While many were satisfied with media coverage, criticisms (“mostly of the BBC”) were made: some reports were “too harrowing or gruesome, particularly to the relatives of men engaged”; too much dramatisation by BBC and press – “their running commentaries are what we expect from a football match where no lives are at stake”); BBC reporters getting wounded men to speak into the microphone – like “less reputable newspapers in disturbing grief-stricken families”); “the Germans announced the invasion before we did is a matter of some regret”.
But many people praised the King. His broadcast was “greatly appreciated by the majority, on whom its sincerity has made a deep impression”. However, the data reveals that a minority, men in particular, felt the broadcast “lacked a special message to the boys going over”. There was distrust about the attitude of the French civilian population to the allies (“however, some people think that the peasants will help us, even if the upper classes do not”).

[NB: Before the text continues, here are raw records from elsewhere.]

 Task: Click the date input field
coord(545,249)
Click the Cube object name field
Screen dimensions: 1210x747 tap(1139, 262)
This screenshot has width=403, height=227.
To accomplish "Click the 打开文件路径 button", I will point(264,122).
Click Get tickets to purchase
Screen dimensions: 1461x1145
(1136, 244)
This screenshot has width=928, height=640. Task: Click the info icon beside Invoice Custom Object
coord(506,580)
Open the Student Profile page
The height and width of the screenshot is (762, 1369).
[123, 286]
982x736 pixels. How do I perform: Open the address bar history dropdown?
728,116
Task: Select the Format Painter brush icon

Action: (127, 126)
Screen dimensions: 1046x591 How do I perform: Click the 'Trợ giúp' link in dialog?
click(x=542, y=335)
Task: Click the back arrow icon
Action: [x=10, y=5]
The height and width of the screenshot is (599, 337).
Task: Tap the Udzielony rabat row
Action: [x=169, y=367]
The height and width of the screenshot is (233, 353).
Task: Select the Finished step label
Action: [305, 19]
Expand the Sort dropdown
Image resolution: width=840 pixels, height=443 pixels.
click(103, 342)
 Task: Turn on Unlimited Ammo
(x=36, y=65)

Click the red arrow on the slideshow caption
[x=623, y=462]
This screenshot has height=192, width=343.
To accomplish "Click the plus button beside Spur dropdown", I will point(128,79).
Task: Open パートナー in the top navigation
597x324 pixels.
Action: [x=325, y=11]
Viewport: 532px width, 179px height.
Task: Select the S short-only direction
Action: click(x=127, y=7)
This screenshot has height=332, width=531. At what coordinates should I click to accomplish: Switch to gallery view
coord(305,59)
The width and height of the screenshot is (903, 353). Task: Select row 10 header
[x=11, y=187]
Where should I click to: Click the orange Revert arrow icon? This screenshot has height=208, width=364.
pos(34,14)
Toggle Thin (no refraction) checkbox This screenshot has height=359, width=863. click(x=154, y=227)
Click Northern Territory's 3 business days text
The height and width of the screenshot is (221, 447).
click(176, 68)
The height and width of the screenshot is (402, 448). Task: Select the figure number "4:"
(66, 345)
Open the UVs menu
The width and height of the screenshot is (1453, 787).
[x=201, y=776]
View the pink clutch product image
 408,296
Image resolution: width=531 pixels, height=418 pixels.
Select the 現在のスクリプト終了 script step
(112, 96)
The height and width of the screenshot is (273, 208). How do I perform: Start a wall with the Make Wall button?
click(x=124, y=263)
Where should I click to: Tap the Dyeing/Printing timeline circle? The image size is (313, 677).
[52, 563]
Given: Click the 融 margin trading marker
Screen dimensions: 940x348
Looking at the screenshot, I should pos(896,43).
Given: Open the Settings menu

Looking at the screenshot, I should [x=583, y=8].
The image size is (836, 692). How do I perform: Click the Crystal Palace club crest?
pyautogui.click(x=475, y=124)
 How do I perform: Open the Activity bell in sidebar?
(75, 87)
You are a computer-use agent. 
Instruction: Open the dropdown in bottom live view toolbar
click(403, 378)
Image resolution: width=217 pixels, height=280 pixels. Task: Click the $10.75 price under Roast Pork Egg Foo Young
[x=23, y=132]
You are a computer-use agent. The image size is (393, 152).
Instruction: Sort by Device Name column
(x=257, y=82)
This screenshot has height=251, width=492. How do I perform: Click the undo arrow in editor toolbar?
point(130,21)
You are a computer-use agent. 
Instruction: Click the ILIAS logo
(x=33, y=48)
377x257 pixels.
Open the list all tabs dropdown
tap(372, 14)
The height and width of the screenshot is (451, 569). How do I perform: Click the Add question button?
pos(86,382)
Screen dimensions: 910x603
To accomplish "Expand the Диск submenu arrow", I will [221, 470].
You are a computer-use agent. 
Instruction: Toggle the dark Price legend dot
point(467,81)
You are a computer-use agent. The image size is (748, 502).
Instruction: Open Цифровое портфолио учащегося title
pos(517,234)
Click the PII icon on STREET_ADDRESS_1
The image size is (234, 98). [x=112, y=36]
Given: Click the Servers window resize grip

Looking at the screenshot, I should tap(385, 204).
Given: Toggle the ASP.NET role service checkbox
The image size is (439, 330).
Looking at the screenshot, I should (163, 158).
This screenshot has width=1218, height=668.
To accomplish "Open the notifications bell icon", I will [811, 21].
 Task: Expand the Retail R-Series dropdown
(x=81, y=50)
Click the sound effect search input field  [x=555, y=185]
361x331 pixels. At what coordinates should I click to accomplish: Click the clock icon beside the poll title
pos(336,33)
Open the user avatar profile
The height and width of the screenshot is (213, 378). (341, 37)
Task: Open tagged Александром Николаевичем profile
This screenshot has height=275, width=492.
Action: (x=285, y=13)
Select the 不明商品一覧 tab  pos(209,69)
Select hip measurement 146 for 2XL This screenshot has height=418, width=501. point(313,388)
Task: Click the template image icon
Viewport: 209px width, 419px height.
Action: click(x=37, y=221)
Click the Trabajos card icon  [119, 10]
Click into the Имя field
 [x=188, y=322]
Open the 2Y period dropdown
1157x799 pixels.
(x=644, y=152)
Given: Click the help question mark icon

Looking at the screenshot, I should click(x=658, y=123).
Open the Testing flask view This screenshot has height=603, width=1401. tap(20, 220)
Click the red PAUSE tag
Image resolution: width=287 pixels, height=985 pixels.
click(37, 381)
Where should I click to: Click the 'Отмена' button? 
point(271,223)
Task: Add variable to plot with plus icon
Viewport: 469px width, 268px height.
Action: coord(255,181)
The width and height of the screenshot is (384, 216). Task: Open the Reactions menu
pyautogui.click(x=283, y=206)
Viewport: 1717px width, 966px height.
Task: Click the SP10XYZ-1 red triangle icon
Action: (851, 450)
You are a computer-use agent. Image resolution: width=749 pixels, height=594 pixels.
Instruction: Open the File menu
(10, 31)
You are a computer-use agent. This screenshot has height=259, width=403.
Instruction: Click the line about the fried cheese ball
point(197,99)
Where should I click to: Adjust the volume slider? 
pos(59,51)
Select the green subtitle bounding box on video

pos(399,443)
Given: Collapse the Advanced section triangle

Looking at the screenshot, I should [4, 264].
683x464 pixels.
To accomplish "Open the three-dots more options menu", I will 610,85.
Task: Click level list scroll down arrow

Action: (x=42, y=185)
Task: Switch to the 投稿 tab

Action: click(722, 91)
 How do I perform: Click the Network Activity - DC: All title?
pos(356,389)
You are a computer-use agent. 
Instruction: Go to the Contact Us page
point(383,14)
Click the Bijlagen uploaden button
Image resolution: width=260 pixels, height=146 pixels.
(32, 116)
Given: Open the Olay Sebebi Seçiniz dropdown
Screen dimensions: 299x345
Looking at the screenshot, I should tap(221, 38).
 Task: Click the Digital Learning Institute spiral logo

Established by the British government at the outbreak of the Second World War, the MoI’s base was Senate House, now home to the IES at the School of Advanced Study, University of London. Responsible for issuing ‘national propaganda’ at home and abroad, the MoI controlled news and information.
This research feeds into the IES project, ‘A Communication History of the Ministry of Information, 1939-1946’. Funded by the Arts and Humanities Research, it has already resulted in a host of public lectures and workshops, a London Rare Book School course, and various articles in scholarly journals. The main outcomes, however, are still in production.
Among the documents about to go online are the ‘Home Intelligence Reports’ and the ‘Wartime Social Surveys’. The former were daily (later weekly) accounts of public opinion that were used to assess the fluctuating state of morale of the British public. Meanwhile, the Wartime Social Surveys were more quantitative reports on subjects, which included wartime food, public health campaigns, clothing, attitudes to women’s war work, newspaper reading habits, and cinema audiences.
‘We hope to launch the full version of MoI Digital in September this year to celebrate the 80th anniversary of the founding of the ministry,’ explains Professor Simon Eliot, who is leading the project. ‘In the meantime, the website contains information about the project, and has a Twitter feed that currently features the Home Intelligence Reports on the public’s reaction to D-Day.’
‘With the cooperation of The National Archives and the Imperial War Museum, we will bring to all users of the web thousands of pages of government documents and scores of contemporary photographs,’ said Professor Eliot. ‘These will illustrate our research, but also provide a very rich source of primary evidence which others will be able to use for their own research on the Second World War.’